--- start of Page text ---

I have to think you are a very sexual person who wants to love/be loved, this is good and you should never quit being who you are! 
You are going thru rejection, you hurt and want it to stop, it's not going to happen over night so hang in there.
@ one point in my life I hated any EBH (Emotional Black Hole) who wanted to be w/ me, in fact I'm not sure I was even w/ but one real EBH but my point is he may feel smothered. Look up the 180 plan, read it over and decide what you want to do. As a man I don't like "easy" I like to stalk, hunt, and eat  like an animal.
When I met my wife she was a EBH in a few ways, I broke her heart and she turned into SB, she's fun to chase and never the same on any 2 days. 
Good luck! 
Mouse
PS I'm not calling you a EBH, I was just telling you my own experiences.


----------



## doodle (Apr 7, 2011)

Nicbrownn80 said:


> How do u know he stopped watching porn?
> 
> Can it be someone else in his life?


I installed a spector pro for mac on the computer to make sure he's not viewing porn.. he has not in 2 weeks now 

There isn't anyone else, we do truly love each other and we get along in every aspect but this. He wanted the help and suggested the counselor, I don't think he would do it if he was with someone else.

We have our next session tmrw and I am going to ask the counselor how to better deal with my emotions so that I do not take my frustrations out by being resentful or grumpy towards him b/c that doesn't help a thing!

I am also going to take up the advice to just not approach him and hope that I go from the 'hunter' to the 'prey'.. but I'm not very hopeful because I have tried that tactic before and it just left me sexless for 4 months


----------



## Blanca (Jul 25, 2008)

doodle said:


> He has done so well at quitting (but it's only been 2 weeks) he says he is struggling with it really badly and that each day he wants to look at that the women on TV and adverstisements just make it harder on him. YET we spent the entire weekend and some nights alone together (after our sweet baby goes to bed) and he has ZERO interest in me. I try to hint around or talk dirty, but no.. he ignores my attempts or changes the subject. I am so hurt.


I have delt with the porn battle so I know where you are coming from. My H has stopped looking at porn for a little over a year. It is a horrible battle on many levels. Dealing with my resentment, anger, and feelings of deception was the hardest part. It still gets me sometimes. I'll still snap at my H or if we get in a little fight i'll extrapolate it out and bring up the past. From time to time i still hate him for what he did. It happens. But it does get better.

--- end of Page text ---
--- start of Dataset ---

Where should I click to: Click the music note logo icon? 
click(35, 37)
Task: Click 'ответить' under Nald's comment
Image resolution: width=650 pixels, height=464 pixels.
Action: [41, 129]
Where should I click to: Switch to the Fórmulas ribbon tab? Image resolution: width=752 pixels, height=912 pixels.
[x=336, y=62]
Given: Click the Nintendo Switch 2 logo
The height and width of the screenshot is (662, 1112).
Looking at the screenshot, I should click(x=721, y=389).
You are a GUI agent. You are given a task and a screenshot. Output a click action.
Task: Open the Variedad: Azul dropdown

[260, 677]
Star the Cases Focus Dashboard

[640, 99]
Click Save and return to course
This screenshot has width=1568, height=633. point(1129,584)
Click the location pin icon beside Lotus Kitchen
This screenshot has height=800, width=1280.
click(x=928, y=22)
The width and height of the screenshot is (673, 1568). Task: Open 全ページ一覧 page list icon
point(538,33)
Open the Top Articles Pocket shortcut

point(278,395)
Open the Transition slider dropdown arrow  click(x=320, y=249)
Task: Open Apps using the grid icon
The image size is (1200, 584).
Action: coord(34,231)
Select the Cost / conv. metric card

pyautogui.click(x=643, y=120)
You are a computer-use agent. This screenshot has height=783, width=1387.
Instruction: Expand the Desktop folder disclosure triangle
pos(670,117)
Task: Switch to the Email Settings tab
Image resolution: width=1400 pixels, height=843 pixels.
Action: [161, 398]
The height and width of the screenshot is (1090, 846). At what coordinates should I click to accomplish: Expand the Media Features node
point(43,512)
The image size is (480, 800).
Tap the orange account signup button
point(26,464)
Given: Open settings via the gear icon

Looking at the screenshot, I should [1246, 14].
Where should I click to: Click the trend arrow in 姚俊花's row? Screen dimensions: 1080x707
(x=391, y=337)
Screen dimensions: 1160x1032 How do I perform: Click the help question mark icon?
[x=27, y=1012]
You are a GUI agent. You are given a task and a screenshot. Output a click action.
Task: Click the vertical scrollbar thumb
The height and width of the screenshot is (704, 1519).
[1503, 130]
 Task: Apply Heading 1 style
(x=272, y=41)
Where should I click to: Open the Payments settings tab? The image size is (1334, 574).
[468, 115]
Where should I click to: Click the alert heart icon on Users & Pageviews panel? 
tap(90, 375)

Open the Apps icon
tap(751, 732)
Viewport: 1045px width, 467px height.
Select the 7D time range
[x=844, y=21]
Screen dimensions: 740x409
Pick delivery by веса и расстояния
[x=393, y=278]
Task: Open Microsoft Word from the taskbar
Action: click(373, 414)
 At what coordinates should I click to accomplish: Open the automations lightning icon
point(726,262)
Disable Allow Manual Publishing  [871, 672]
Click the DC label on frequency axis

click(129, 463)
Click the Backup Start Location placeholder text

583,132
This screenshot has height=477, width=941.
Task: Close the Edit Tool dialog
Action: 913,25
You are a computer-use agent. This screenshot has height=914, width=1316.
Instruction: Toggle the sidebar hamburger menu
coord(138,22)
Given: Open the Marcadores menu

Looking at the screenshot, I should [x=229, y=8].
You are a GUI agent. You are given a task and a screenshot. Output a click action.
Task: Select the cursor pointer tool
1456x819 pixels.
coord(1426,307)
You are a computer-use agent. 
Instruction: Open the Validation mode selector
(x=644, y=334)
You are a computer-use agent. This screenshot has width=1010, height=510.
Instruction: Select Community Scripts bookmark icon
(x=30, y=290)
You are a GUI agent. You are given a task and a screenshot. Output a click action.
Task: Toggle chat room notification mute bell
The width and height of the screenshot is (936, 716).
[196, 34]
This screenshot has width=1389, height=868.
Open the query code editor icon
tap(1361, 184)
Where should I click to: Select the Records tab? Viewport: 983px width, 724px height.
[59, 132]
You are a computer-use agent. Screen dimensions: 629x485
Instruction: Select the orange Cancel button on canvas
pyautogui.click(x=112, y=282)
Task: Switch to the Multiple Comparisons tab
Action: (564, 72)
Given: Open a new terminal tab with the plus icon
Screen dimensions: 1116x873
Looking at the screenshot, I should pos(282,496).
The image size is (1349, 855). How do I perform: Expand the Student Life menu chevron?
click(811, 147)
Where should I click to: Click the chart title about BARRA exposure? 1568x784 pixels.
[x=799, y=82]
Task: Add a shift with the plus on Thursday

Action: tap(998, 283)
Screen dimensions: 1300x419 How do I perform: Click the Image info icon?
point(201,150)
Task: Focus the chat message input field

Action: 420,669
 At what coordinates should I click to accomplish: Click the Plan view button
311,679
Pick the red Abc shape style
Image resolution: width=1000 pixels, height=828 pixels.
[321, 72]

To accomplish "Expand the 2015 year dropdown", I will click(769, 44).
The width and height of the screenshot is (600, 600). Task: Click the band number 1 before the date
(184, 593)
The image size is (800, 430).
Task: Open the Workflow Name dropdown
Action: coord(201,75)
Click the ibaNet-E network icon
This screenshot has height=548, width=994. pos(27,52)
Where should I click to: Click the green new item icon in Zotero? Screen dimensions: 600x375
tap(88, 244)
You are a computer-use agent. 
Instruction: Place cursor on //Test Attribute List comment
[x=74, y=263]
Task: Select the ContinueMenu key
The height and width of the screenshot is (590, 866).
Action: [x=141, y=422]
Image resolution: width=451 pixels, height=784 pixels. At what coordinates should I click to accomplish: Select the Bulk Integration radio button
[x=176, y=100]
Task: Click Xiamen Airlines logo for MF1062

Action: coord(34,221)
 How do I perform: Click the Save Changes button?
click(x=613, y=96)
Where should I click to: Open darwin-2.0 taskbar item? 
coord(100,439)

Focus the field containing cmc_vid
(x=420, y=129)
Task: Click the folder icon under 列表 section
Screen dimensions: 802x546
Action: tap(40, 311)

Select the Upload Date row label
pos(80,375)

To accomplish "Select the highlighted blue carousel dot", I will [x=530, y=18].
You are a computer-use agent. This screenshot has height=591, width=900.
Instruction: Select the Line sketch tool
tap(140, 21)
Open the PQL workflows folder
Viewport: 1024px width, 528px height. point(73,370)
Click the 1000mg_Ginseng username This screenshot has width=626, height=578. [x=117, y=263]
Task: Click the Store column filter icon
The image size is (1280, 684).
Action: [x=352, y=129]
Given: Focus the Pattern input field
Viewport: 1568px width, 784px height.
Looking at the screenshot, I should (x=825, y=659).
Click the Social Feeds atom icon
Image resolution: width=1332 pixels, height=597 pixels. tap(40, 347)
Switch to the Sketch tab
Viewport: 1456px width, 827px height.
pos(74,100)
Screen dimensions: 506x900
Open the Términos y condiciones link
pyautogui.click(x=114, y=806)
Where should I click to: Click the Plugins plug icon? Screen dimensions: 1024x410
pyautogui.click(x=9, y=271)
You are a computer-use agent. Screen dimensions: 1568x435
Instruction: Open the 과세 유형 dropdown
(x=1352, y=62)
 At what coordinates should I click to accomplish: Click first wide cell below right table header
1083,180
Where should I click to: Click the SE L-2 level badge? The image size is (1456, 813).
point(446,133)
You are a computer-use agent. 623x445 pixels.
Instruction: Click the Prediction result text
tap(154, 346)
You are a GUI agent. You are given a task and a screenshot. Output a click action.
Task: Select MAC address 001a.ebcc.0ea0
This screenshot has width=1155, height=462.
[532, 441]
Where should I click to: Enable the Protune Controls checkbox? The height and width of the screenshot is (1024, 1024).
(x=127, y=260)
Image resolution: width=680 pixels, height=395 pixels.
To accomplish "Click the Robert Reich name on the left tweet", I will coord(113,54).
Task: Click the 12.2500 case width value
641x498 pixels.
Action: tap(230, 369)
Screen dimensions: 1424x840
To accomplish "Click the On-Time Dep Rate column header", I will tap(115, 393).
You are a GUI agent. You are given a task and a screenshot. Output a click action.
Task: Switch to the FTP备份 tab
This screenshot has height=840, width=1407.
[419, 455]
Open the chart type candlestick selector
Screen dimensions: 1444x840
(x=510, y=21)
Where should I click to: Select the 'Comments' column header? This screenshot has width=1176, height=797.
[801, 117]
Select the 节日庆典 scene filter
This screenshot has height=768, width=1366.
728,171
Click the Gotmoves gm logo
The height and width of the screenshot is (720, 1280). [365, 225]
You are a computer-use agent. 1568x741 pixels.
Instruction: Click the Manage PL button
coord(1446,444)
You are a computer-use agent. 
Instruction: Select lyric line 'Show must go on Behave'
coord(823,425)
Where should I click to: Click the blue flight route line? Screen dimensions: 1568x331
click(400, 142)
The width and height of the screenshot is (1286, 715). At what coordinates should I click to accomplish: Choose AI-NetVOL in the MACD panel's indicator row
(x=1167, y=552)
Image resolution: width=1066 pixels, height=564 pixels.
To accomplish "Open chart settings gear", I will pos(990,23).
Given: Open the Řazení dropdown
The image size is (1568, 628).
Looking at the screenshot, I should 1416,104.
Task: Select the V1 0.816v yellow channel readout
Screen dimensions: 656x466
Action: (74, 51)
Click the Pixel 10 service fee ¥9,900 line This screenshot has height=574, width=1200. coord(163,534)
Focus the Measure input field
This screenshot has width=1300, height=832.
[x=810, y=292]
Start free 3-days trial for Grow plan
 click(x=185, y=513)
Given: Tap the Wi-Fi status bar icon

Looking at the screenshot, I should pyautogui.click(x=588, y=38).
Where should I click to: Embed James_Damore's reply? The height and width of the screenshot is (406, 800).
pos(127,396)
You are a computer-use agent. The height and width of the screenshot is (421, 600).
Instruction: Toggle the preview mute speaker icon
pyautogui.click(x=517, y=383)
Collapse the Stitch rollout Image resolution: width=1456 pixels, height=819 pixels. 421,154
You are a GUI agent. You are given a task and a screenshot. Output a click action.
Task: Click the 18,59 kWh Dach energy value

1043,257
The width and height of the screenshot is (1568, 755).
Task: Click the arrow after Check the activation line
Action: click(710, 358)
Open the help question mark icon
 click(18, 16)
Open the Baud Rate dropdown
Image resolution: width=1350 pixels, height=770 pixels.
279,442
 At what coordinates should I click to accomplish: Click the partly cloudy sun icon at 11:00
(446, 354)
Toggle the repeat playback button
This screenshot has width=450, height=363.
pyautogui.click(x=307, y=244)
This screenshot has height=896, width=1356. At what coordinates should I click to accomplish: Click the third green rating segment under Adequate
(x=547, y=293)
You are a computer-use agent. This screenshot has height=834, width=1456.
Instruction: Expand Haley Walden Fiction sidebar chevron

--- end of Dataset ---

# Exercise set
A) In the forum thread, why is doodle not very hopeful about no longer approaching the partner? Answer in one to three sentences.
B) Rewrite the part of the forum thread from "I installed a" up to and including "with someone else.", replacing "counselor" with "therapist".
The listing is independent of the forum thread.

# Solutions by task
A) Doodle has already tried that tactic. It led to four months without sex.

B)
I installed a spector pro for mac on the computer to make sure he's not viewing porn.. he has not in 2 weeks now 

There isn't anyone else, we do truly love each other and we get along in every aspect but this. He wanted the help and suggested the therapist, I don't think he would do it if he was with someone else.